When Striving Isn’t Thriving Anymore.

Terminal uniqueness.

It’s an expression I heard often in the initial stages of eating disorder recovery—and in most cases, directed at me. Because I’m that person. The girl who passionately, stubbornly, dogmatically assumes that she’s different from all other humans in the grand continuum of space and time.

I know…I know. Arrogant much?

But I digress—that staunch conviction is rooted in a lifetime of protecting an identity and individuality I don’t even understand. Proclaiming to the masses that I’m a nonconformist who tosses back her windswept hair and throws adversity a conspiratorial wink.
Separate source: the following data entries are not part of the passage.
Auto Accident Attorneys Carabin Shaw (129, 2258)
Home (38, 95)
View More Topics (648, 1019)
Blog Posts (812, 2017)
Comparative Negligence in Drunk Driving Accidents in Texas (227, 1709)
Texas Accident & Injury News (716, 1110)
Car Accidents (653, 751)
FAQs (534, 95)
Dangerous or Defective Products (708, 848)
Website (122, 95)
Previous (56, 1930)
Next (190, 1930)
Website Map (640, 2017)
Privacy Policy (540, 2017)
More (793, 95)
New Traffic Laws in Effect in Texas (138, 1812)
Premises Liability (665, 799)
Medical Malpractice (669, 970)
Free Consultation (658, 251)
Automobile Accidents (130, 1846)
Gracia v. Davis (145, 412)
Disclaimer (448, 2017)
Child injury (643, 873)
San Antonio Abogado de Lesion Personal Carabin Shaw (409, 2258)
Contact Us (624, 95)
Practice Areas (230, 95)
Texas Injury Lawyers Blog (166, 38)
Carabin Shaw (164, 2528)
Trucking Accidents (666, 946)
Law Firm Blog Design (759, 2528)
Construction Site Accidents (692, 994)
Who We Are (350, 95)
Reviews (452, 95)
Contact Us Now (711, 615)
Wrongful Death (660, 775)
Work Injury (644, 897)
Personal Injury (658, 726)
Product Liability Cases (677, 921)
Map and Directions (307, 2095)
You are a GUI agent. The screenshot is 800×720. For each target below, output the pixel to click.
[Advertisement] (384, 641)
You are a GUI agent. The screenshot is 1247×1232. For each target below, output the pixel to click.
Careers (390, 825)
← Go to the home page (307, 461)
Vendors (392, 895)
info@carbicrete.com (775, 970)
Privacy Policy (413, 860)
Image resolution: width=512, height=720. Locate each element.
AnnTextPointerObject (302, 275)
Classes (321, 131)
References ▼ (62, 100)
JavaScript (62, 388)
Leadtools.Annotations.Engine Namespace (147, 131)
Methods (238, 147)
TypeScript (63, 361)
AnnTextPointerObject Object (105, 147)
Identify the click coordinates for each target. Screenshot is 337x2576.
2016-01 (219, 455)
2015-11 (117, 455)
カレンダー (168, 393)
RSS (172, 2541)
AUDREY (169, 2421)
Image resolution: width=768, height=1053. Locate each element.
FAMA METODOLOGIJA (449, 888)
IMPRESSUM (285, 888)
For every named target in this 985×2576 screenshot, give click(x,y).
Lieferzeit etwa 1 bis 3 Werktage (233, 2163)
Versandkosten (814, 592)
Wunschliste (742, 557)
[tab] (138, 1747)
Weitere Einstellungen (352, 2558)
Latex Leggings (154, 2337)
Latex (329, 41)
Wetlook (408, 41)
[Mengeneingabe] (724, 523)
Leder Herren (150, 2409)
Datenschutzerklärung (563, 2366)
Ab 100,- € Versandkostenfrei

The unapolgetic embodiment of my deepest, wildest urges…





and Moxie.

I’ve dedicated energy, time, resources, my sheer existence to forcing this persona into the limelight. Proving. Performing. Projecting. Consumed with others accepting me for that renegade I yearned to become. But here’s the kicker—people don’t subscribe to a counterfeit. They squint through the bravado to glimpse the insecurities underneath.

And here’s what they found…

not Fierceness, but Abrasiveness.

not Empowerment, but Restraint.

not Counterculturalism, but Defeatism.

not Strength, but Fragility.

not Moxie, but Self-Doubt.

In this ironic turn of events, my own benchmarks and expectations of how a “free-spirit” should behave were undermining that freedom I relentlessly pursued. This “nonconformist” who opposed mediocrity and passivity was teetering on the edge of both.  This “renegade” had gone static and compliant because just being wasn’t enough. I needed more.

I needed the world to affirm my uniqueness. The alternative—sameness—was unacceptable. But that demand rings hollow if I continue striving toward a cheap imitation of the individual creation I was meant to authenticate. Because that girl doesn’t need to enforce or defend her own eccentricities. She’s not unique based on some impassioned declaration cross-examined amongst a jury of her peers. She’s just terminally herself. 

That. Is. All.

And her assignment is to live.

Despite whose recognition (or lack thereof) she gains in the process.